Wednesday, February 20, 2008

The Cutting Edge

Since Super Tuesday’s sweep of the primaries, one thing has become crystal clear. Whether it’s Obama, or Clinton, who gets the Democratic Party nomination ultimately doesn’t matter, if the only change that happens is polemical. Risk-takers only need apply.

Leave rhetoric to the rhetoricians. Those who play it close to the vest can’t be expected to make the hard choices, or take the tough path, but only that which is familiar and convenient. And, this election more than any in recent memory, familiarity breeds contempt.

Courage often requires going out on a limb, and we need leadership that is prepared to do that. Progressive leadership requires speaking up on incendiary issues, even if it means alienating important lobbies. More of the same means feeding the war machine, and doing so with their own weapons.

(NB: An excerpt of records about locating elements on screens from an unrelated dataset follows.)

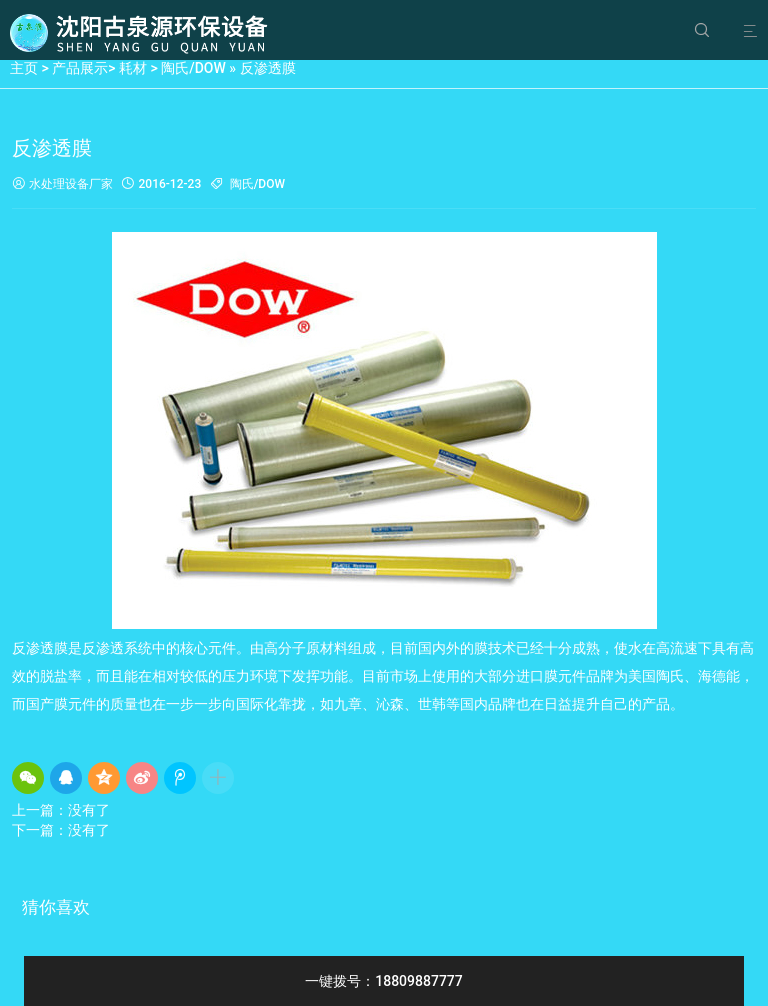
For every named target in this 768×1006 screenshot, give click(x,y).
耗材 (133, 68)
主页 (24, 68)
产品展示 (80, 68)
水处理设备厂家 (62, 184)
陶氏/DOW (193, 68)
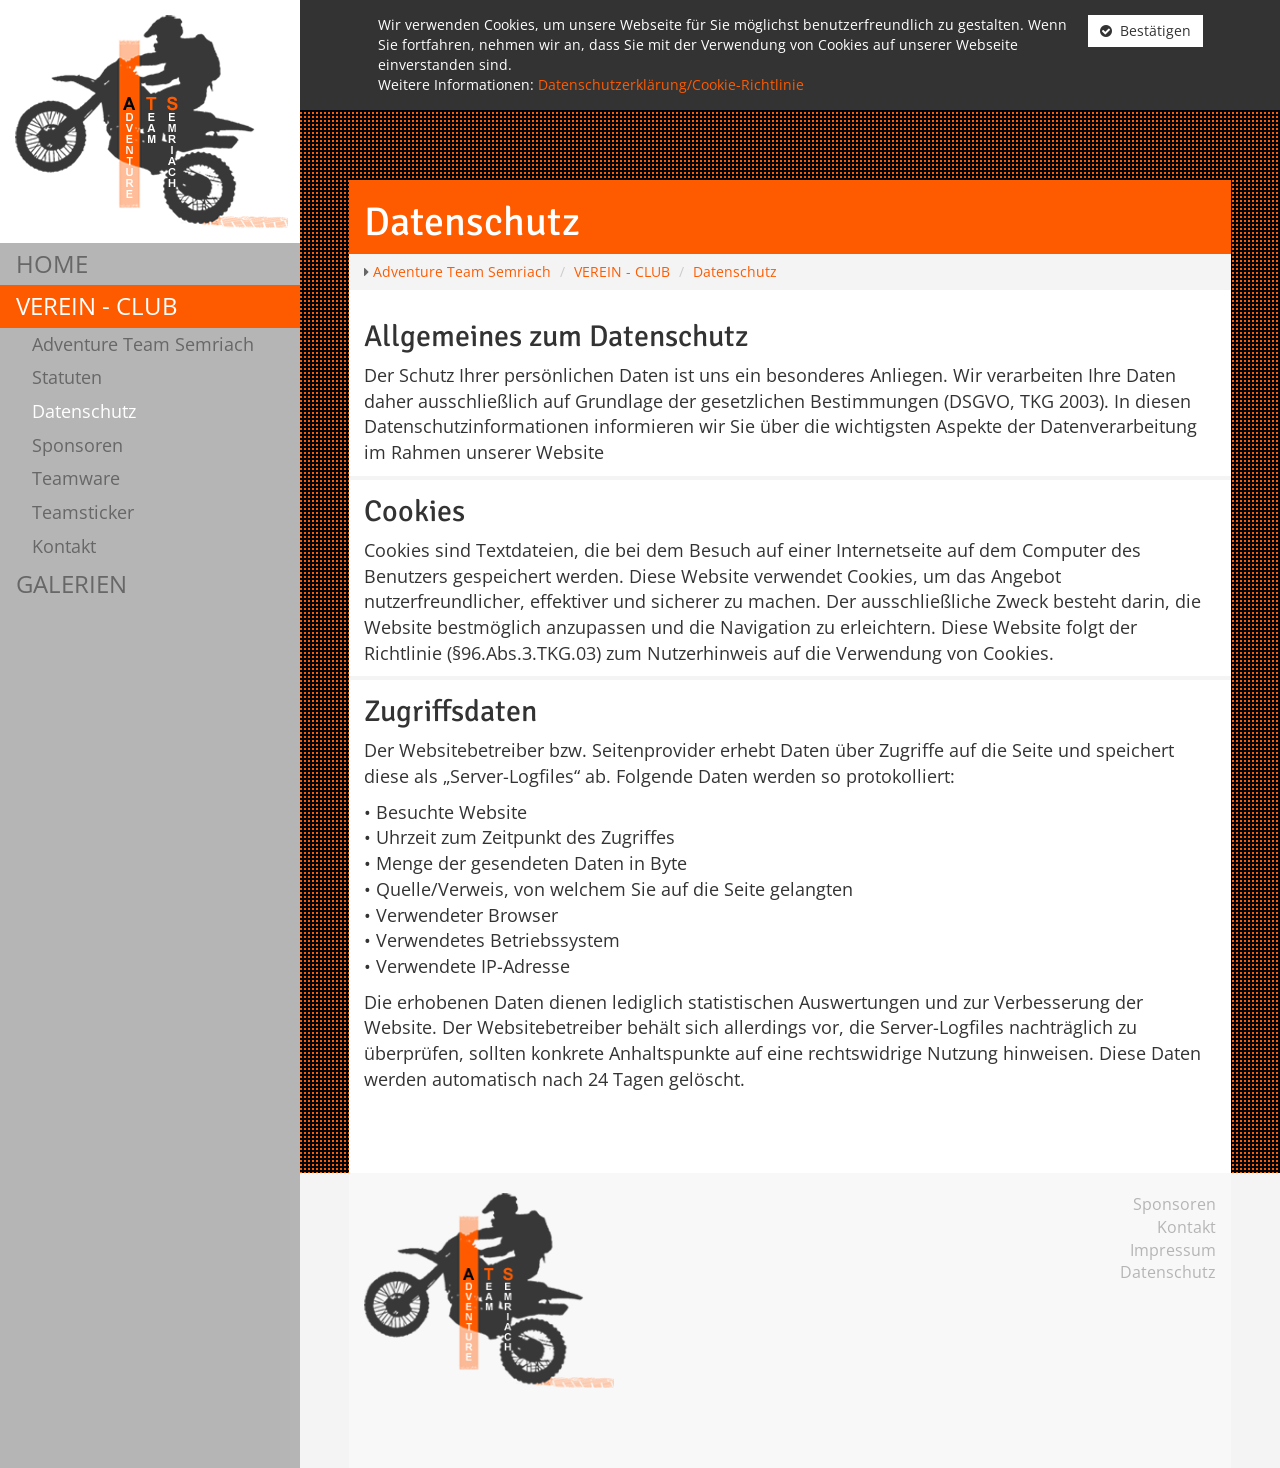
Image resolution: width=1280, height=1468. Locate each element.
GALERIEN (71, 583)
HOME (52, 263)
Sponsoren (77, 445)
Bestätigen (1145, 30)
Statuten (67, 377)
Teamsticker (83, 512)
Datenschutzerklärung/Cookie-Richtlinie (671, 84)
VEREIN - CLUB (97, 305)
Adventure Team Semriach (143, 344)
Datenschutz (84, 411)
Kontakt (64, 546)
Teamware (76, 478)
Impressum (1173, 1250)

Senator Obama’s advantage is not just his ability, and agility at reaching out to people across racial, economic, political, and social lines, in this country, but in the promise that he will be able to do so internationally, as well. Given that only about 10% of the world’s population is “white,” and that only a fraction of that percentage controls most of the world’s wealth, and starts most of the world’s wars, electing a president who reflects the predominant race is a good place to start on the road to move from a planet in peril to a planet at peace.

Obama’s candidacy may well have the added advantage of facilitating negotiations with the so-called “axis of evil” insofar as his candidacy’s implicit acceptance of cultural, and religious diversity, concepts which are alien to this administration, and its predecessors.

When Senator Clinton says that Obama is “naive” to talk about sitting down at table with the heads of state in Iran, and North Korea it might be naive for her, but not for a man of color given that 90% of the world is either black, brown, or yellow, but not “white.”

Senator Obama has the charisma, charm, wit, and stamina. Even if it may be said that hope is a four letter word, we can still hope he will be ready, willing, and able to cut his teeth on the cutting edge.